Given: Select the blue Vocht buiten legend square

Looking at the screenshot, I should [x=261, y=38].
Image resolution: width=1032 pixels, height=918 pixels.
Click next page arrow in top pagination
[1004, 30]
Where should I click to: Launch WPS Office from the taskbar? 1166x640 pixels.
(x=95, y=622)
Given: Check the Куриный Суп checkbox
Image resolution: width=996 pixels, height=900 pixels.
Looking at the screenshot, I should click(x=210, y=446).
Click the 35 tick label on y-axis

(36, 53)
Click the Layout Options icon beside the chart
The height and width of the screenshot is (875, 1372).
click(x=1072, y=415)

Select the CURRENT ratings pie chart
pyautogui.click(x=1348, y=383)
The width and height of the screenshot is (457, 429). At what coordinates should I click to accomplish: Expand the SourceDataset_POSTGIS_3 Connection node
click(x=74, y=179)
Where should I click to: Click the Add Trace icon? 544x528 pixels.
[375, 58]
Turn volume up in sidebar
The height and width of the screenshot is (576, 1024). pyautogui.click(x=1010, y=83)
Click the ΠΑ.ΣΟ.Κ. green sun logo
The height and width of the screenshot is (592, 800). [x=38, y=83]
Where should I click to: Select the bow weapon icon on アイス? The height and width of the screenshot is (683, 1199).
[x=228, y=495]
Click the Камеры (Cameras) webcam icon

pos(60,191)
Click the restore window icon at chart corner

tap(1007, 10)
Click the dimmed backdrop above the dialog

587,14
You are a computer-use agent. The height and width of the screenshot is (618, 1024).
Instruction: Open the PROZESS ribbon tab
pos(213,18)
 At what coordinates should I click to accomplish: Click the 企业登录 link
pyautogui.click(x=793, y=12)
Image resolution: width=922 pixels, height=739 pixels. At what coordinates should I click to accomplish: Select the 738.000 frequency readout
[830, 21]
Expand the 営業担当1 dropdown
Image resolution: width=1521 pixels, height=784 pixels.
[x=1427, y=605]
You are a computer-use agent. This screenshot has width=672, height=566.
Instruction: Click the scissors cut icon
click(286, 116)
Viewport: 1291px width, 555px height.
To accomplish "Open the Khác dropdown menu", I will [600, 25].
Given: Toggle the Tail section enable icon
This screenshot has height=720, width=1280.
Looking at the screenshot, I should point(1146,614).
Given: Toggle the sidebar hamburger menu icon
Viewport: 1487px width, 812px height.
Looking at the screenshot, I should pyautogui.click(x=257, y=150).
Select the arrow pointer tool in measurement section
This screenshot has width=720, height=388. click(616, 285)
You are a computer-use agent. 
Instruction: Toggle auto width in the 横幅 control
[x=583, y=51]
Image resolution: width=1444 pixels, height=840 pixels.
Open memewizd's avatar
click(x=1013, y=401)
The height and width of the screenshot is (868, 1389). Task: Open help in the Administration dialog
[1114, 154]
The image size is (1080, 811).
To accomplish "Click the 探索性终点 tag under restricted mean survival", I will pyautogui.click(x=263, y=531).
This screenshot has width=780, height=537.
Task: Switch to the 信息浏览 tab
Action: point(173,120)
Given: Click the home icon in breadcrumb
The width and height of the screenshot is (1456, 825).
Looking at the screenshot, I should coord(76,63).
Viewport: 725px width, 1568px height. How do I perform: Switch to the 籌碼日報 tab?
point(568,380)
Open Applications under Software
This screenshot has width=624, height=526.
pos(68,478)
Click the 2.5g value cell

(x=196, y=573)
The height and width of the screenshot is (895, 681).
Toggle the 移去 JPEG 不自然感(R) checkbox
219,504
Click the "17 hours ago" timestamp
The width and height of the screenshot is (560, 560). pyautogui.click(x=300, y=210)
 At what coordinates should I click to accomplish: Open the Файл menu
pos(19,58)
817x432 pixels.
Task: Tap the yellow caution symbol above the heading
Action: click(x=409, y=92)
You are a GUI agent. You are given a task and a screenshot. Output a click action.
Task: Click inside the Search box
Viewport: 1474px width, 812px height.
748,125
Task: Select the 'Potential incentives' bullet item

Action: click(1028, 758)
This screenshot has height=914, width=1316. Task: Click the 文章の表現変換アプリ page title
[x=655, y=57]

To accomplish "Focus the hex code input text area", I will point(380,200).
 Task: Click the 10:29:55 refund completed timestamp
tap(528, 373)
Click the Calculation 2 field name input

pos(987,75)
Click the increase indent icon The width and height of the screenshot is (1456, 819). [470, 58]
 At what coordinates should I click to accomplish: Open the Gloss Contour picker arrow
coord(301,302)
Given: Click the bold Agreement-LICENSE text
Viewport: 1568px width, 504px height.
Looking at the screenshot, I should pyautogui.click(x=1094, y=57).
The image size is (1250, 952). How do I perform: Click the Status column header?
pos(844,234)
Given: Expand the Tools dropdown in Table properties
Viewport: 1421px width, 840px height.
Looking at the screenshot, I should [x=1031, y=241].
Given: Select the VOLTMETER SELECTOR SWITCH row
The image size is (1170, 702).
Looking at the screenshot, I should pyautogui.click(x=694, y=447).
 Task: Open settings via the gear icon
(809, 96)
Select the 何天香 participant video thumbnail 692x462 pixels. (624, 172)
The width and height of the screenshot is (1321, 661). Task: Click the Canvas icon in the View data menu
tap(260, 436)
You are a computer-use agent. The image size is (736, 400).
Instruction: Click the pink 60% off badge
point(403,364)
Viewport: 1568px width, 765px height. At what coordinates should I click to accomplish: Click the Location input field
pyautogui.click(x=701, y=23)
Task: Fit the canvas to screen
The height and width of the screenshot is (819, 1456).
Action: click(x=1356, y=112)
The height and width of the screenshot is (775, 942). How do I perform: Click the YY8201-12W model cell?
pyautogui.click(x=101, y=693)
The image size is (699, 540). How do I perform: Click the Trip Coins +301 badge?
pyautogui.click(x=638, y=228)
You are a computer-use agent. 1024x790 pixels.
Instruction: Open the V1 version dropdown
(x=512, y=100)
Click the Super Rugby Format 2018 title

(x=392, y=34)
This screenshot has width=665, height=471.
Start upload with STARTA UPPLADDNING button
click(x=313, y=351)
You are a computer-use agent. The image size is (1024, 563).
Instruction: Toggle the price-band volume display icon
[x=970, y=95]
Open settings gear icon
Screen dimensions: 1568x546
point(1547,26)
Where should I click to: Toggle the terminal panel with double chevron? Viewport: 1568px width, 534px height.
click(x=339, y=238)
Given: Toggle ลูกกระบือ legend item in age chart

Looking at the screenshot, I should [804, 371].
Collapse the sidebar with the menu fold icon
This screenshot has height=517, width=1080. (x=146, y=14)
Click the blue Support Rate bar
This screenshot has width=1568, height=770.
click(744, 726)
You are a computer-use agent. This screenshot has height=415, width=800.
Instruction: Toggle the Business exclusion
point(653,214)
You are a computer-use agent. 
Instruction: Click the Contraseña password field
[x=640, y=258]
· · · · · · ·
▸ **What to produce**: Look above and return each line of the records exactly, from the very first through the line with "Given: Toggle the sidebar hamburger menu icon", both included.

▸ **Exercise solution**:
Given: Select the blue Vocht buiten legend square

Looking at the screenshot, I should [x=261, y=38].
Image resolution: width=1032 pixels, height=918 pixels.
Click next page arrow in top pagination
[1004, 30]
Where should I click to: Launch WPS Office from the taskbar? 1166x640 pixels.
(x=95, y=622)
Given: Check the Куриный Суп checkbox
Image resolution: width=996 pixels, height=900 pixels.
Looking at the screenshot, I should click(x=210, y=446).
Click the 35 tick label on y-axis

(36, 53)
Click the Layout Options icon beside the chart
The height and width of the screenshot is (875, 1372).
click(x=1072, y=415)

Select the CURRENT ratings pie chart
pyautogui.click(x=1348, y=383)
The width and height of the screenshot is (457, 429). At what coordinates should I click to accomplish: Expand the SourceDataset_POSTGIS_3 Connection node
click(x=74, y=179)
Where should I click to: Click the Add Trace icon? 544x528 pixels.
[375, 58]
Turn volume up in sidebar
The height and width of the screenshot is (576, 1024). pyautogui.click(x=1010, y=83)
Click the ΠΑ.ΣΟ.Κ. green sun logo
The height and width of the screenshot is (592, 800). [x=38, y=83]
Where should I click to: Select the bow weapon icon on アイス? The height and width of the screenshot is (683, 1199).
[x=228, y=495]
Click the Камеры (Cameras) webcam icon

pos(60,191)
Click the restore window icon at chart corner

tap(1007, 10)
Click the dimmed backdrop above the dialog

587,14
You are a computer-use agent. The height and width of the screenshot is (618, 1024).
Instruction: Open the PROZESS ribbon tab
pos(213,18)
 At what coordinates should I click to accomplish: Click the 企业登录 link
pyautogui.click(x=793, y=12)
Image resolution: width=922 pixels, height=739 pixels. At what coordinates should I click to accomplish: Select the 738.000 frequency readout
[830, 21]
Expand the 営業担当1 dropdown
Image resolution: width=1521 pixels, height=784 pixels.
[x=1427, y=605]
You are a computer-use agent. This screenshot has width=672, height=566.
Instruction: Click the scissors cut icon
click(286, 116)
Viewport: 1291px width, 555px height.
To accomplish "Open the Khác dropdown menu", I will [600, 25].
Given: Toggle the Tail section enable icon
This screenshot has height=720, width=1280.
Looking at the screenshot, I should point(1146,614).
Given: Toggle the sidebar hamburger menu icon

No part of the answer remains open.